Falanca adam şu görüşe veya şunlara yakındı niye bakan yapıldı
veya filan adamın çok hizmetleri oldu neden kabinede yer almadı
yollu yorumlar yapılacaktır.
“Neden kabinede yer almadım, çizik mi yedim, gözden mi çıkartıldım”
diye koyup kotaranlar da olacaktır.
E haliyle küskün hatta kırgınlar da çıkacaktır. Lakin bana
sorarsanız bu hiç de yakışık alan bir durum değildir.
“Kutlu yürüyüş” falan diyeceksiniz, ağzınızdan “dava” lafı
düşmeyecek ama makam mevki verilmeyince de küseceksiniz.
Gerçekten de bu “siyaset esnafı” benim pek anlayacağım bir “sınıf”
değil.
“Hizmet yarışı” deniliyor ama maşallah kimsecikler de “hizmetten”

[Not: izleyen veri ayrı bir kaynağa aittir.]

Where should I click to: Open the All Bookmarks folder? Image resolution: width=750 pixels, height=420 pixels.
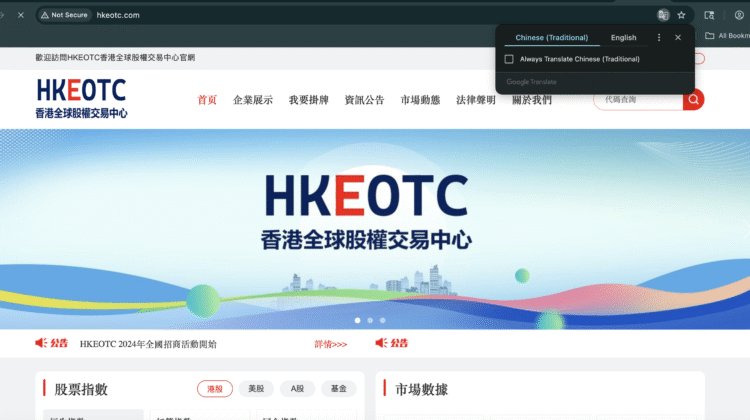pyautogui.click(x=726, y=36)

kaçmıyor. Ben olsam kaytarırdım. En azından “hep ben mi hizmet
edeceğim arkadaş, azıcık da başkaları elini taşın altına koysun,
azıcık dinleneyim” derdim.
Bakıyorsun, adam her dönem bakan falan olmak istiyor. Olmayınca da
başlıyor mırın kırın etmeye.
Bülent Arınç mesela, torunlarımı severim diyordu, bi dakka rahat
durmadı. Akacak mecra bulsa kimsecikler durduramaz yani, o
derece.
Nasıl enerji biriktirdi o kadar kısa süre içinde, hayret. Öyle bir
enerji ki insanda “özgül ağırlık” bırakmaz maazallah.
Belki de siyaset biraz da böyle bir şeydir. Neyse sağlık olsun.
Sağlık dedim de aklıma geldi, Sağlık Bakanı değişti malumunuz.
Recep Akdağ yeniden Sağlık Bakanı oldu. Hayırlı olsun.